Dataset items
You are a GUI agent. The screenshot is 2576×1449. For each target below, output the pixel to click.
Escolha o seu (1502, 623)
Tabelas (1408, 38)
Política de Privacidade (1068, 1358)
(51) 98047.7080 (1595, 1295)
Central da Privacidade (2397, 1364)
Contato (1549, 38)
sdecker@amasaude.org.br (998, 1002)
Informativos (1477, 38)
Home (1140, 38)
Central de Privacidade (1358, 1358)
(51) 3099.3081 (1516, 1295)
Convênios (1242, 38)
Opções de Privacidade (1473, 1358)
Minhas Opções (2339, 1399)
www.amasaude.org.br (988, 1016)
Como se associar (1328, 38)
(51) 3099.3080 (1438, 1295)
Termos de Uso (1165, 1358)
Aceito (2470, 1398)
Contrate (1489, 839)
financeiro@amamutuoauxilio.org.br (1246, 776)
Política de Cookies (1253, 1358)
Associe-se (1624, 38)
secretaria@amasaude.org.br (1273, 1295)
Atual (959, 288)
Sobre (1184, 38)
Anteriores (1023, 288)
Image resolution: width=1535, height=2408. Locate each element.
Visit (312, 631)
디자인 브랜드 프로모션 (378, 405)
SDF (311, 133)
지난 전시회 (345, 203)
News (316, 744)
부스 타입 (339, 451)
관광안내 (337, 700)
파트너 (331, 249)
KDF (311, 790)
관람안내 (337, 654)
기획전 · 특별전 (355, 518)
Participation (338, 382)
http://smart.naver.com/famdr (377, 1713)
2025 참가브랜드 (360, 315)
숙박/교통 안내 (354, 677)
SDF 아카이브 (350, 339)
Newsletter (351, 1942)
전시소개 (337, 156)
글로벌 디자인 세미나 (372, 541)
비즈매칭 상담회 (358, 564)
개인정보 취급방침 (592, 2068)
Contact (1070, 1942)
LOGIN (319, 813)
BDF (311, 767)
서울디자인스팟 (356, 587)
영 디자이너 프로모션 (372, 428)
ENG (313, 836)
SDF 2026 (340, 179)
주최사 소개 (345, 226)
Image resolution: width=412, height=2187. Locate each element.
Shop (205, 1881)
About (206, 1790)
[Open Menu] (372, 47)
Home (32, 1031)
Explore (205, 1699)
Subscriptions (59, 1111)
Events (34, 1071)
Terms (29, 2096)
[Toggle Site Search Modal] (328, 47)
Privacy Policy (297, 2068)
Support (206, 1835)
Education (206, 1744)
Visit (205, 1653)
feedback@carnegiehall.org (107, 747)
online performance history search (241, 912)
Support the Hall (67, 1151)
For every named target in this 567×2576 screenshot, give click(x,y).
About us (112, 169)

# ASSIGNMENT
An exact copy of the data is needed.

# COMPLETED TASK
You are a GUI agent. The screenshot is 2576×1449. For each target below, output the pixel to click.
Escolha o seu (1502, 623)
Tabelas (1408, 38)
Política de Privacidade (1068, 1358)
(51) 98047.7080 (1595, 1295)
Central da Privacidade (2397, 1364)
Contato (1549, 38)
sdecker@amasaude.org.br (998, 1002)
Informativos (1477, 38)
Home (1140, 38)
Central de Privacidade (1358, 1358)
(51) 3099.3081 (1516, 1295)
Convênios (1242, 38)
Opções de Privacidade (1473, 1358)
Minhas Opções (2339, 1399)
www.amasaude.org.br (988, 1016)
Como se associar (1328, 38)
(51) 3099.3080 (1438, 1295)
Termos de Uso (1165, 1358)
Aceito (2470, 1398)
Contrate (1489, 839)
financeiro@amamutuoauxilio.org.br (1246, 776)
Política de Cookies (1253, 1358)
Associe-se (1624, 38)
secretaria@amasaude.org.br (1273, 1295)
Atual (959, 288)
Sobre (1184, 38)
Anteriores (1023, 288)
Image resolution: width=1535, height=2408. Locate each element.
Visit (312, 631)
디자인 브랜드 프로모션 (378, 405)
SDF (311, 133)
지난 전시회 (345, 203)
News (316, 744)
부스 타입 (339, 451)
관광안내 (337, 700)
파트너 (331, 249)
KDF (311, 790)
관람안내 (337, 654)
기획전 · 특별전 (355, 518)
Participation (338, 382)
http://smart.naver.com/famdr (377, 1713)
2025 참가브랜드 (360, 315)
숙박/교통 안내 (354, 677)
SDF 아카이브 (350, 339)
Newsletter (351, 1942)
전시소개 (337, 156)
글로벌 디자인 세미나 (372, 541)
비즈매칭 상담회 (358, 564)
개인정보 취급방침 (592, 2068)
Contact (1070, 1942)
LOGIN (319, 813)
BDF (311, 767)
서울디자인스팟 (356, 587)
영 디자이너 프로모션 (372, 428)
ENG (313, 836)
SDF 2026 (340, 179)
주최사 소개 (345, 226)
Image resolution: width=412, height=2187. Locate each element.
Shop (205, 1881)
About (206, 1790)
[Open Menu] (372, 47)
Home (32, 1031)
Explore (205, 1699)
Subscriptions (59, 1111)
Events (34, 1071)
Terms (29, 2096)
[Toggle Site Search Modal] (328, 47)
Privacy Policy (297, 2068)
Support (206, 1835)
Education (206, 1744)
Visit (205, 1653)
feedback@carnegiehall.org (107, 747)
online performance history search (241, 912)
Support the Hall (67, 1151)
For every named target in this 567×2576 screenshot, give click(x,y).
About us (112, 169)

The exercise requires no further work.